Made from fermented shredded cabbage, sauerkraut has long been popular in the German and Central European diets — and with good reason. A simple and tasty addition to any meal, it’s also packed with fiber and antioxidants.


Yes, you can drink your ferments too. Kombucha is a great – and delicious – way to increase your microbial diversity, and it’s also packed with antioxidants. Studies show that consuming kombucha consumption positively impacts inflammation, liver detoxification and intestinal dysbiosis, and it’s also tasty. Be sure to opt for raw, unpasteurized, and unfiltered kombucha — I’m a fan of Momo.


Originating from Korea, kimchi is another delicious fermented food made from cabbage, radishes and/or other vegetables. Studies show that it is beneficial for various health aspects, including reduced BMI, healthy blood pressure and alleviating irritable bowel syndrome symptoms.
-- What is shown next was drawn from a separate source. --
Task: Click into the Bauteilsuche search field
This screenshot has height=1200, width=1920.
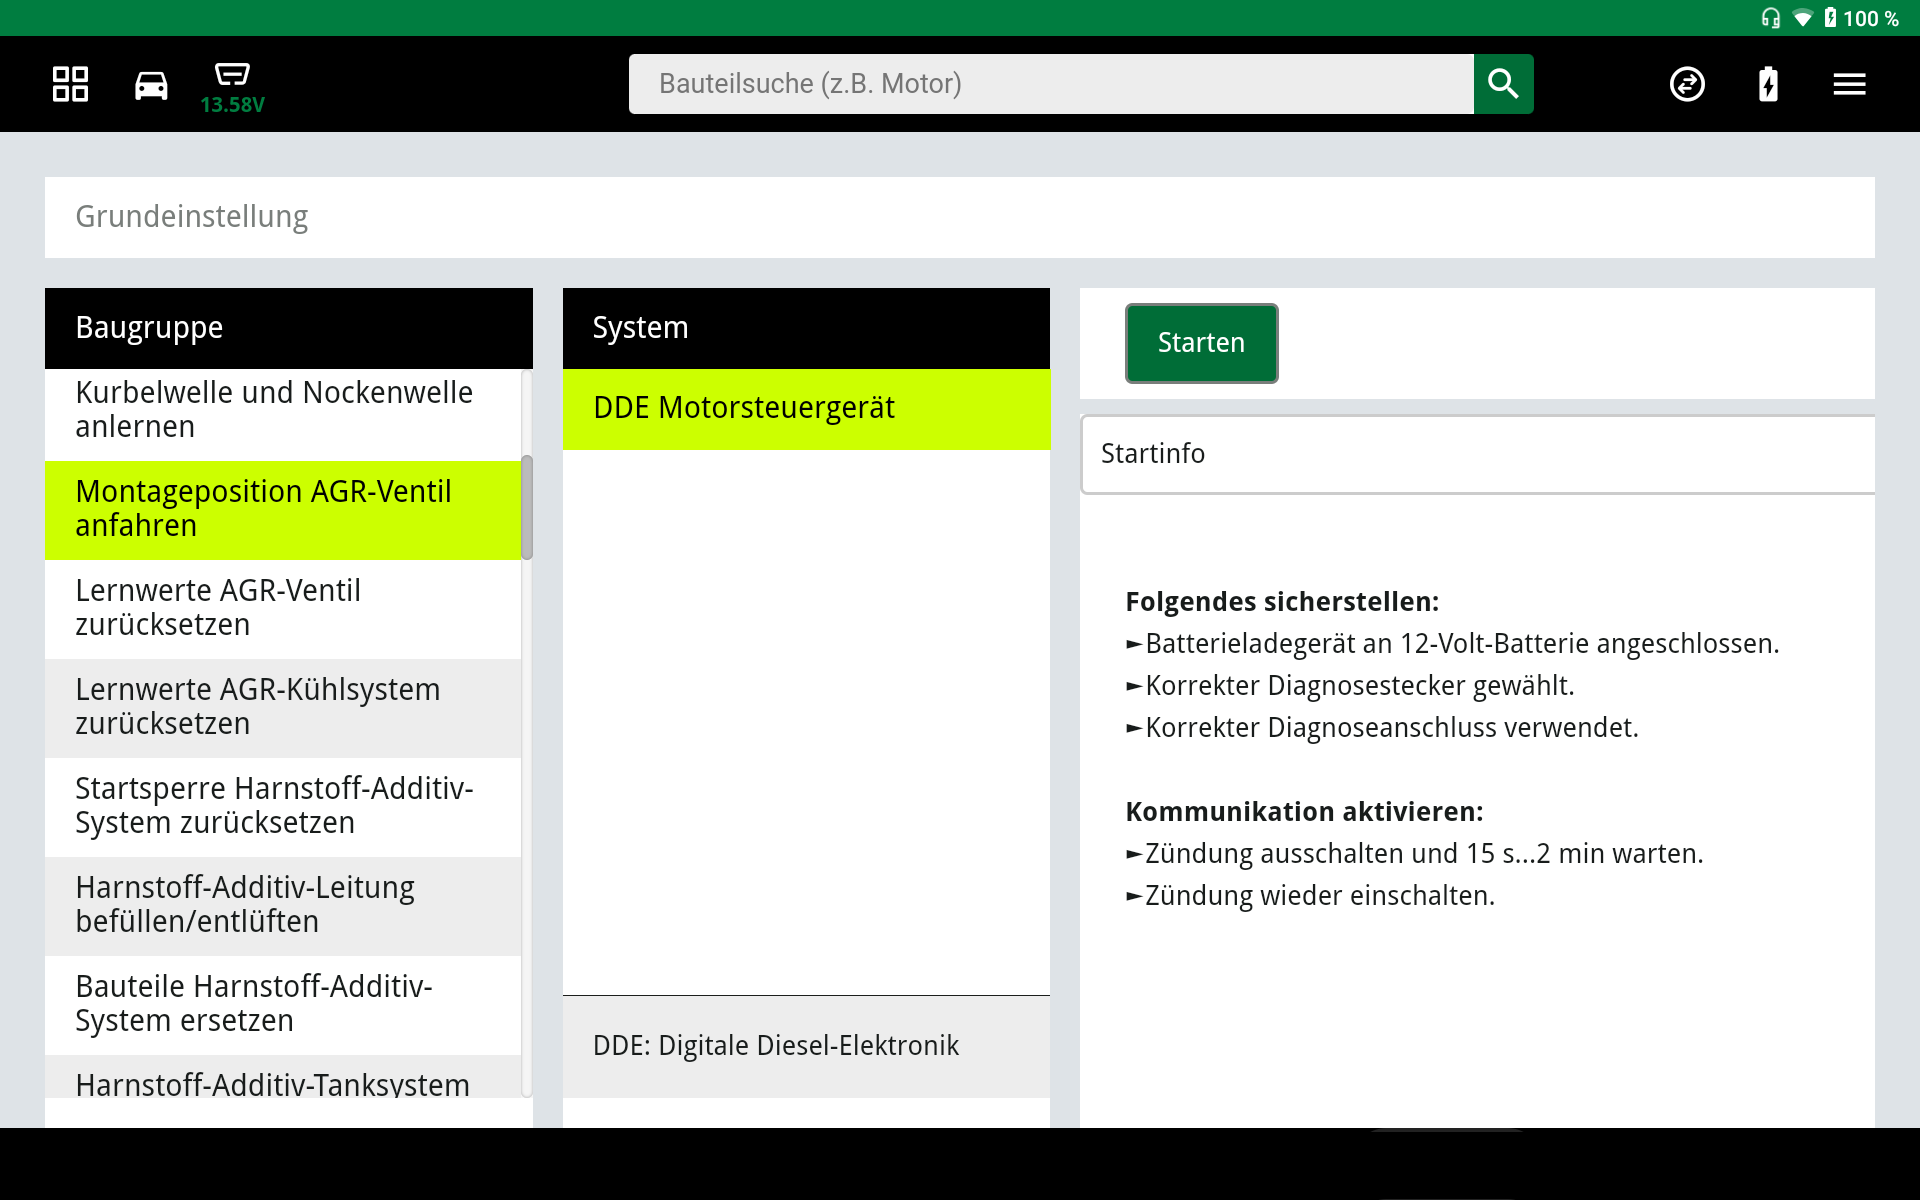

Add miso soup to your diet – not only is it delicious, but it’s also packed with health benefits. Made with fermented soybeans, salt and a mushroom that contains a probiotic (called A. oryzae) said to reduce the risk of inflammatory bowel diseases. Not a soup fan? You can also use it as a paste or mix it into dressings for your dishes.


Rich in a variety of nutrients, tempeh – made from fermented soybeans – is a favorite among vegetarians. Besides being a good source of protein and vitamin B12, it has a low glycemic load, making it excellent for those looking to manage blood sugar levels.